Neural-tube defects (NTDs) are one type of the most serious birth defects. Studies have shown that inositol deficiency is closely related to the occurrence of NTDs. Bone morphogenetic protein (BMP)-mediated Smad signaling pathways have been implicated in neurogenesis and neural-tube closure. However, the role of the BMP/Smad pathway in inositol-deficiency-induced NTDs remains unclear. Inositol-deficiency models in C57 mice and mouse neural stem cells (mNSCs) were induced with Li2CO3 treatment or inositol withdrawal. The role of the BMP/Smad pathway in the regulation of cell proliferation and the development of NTDs was determined utilizing qRT-PCR, HE staining, Western blot, immunostaining, MTT assay, EdU staining, and flow cytometry. The intraperitoneal injection of Li2CO3 at Embryonic Day 7.5 induced the occurrence of NTDs.
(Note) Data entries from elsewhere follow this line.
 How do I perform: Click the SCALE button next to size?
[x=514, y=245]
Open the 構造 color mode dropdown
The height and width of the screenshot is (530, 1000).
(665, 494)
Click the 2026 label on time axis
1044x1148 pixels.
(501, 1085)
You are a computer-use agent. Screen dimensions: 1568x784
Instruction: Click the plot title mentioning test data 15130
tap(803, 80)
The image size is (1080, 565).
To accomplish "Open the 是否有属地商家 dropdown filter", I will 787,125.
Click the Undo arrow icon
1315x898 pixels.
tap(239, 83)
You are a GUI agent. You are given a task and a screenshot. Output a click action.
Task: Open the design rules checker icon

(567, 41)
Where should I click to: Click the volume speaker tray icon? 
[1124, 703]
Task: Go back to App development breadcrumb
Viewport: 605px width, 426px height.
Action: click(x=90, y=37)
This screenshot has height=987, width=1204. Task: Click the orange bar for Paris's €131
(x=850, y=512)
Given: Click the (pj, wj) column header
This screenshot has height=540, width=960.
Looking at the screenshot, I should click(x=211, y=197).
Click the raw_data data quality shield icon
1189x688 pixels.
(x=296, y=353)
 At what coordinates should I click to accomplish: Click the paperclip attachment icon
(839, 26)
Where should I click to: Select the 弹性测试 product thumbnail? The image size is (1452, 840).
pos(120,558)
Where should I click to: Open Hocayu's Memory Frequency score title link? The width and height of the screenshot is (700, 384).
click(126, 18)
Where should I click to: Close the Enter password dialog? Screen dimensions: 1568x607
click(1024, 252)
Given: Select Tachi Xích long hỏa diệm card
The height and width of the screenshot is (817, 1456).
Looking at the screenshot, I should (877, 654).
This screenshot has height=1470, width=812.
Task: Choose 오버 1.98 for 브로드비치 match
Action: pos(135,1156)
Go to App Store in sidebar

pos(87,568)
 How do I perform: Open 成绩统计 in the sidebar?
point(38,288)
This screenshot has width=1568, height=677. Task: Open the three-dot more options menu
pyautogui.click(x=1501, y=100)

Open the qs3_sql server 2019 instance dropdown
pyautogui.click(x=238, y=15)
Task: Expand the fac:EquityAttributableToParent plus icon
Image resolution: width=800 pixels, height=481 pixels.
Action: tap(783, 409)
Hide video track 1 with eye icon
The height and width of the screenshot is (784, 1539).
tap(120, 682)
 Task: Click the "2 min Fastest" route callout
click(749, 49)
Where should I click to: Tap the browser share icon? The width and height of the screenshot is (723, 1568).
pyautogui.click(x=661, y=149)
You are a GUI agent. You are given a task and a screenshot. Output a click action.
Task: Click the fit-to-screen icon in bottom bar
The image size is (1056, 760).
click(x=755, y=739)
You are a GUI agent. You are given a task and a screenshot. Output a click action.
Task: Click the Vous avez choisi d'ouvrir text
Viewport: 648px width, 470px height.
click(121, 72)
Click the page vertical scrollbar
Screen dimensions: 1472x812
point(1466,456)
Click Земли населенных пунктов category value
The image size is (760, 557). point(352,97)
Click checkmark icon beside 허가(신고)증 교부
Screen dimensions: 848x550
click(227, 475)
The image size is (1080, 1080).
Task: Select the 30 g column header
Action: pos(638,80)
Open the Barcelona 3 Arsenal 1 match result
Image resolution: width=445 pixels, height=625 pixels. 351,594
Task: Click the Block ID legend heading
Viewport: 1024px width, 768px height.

The mRNA levels of Bmp2, Bmp4, Smad1, Smad5, Smad8 and Runx2, the phosphorylation of Smad1/5/8, and the nuclear translocation of Runx2 were significantly increased in NTD embryonic brain tissues and mNSCs exposed to Li2CO3 or an inositol-free medium, which were suppressed by BMP receptor selective inhibitor LDN-193189. The Li2CO3-induced phosphorylation of Smad1/5/8 was inhibited by inositol supplementation. Cell proliferation was significantly promoted by Li2CO3 exposure or the absence of inositol in mNSCs, which was reversed by LDN-193189. These results suggest that the activation of the BMP/Smad signaling pathway might play an important role in the development of NTDs induced by maternal Li2CO3 exposure via inositol deficiency.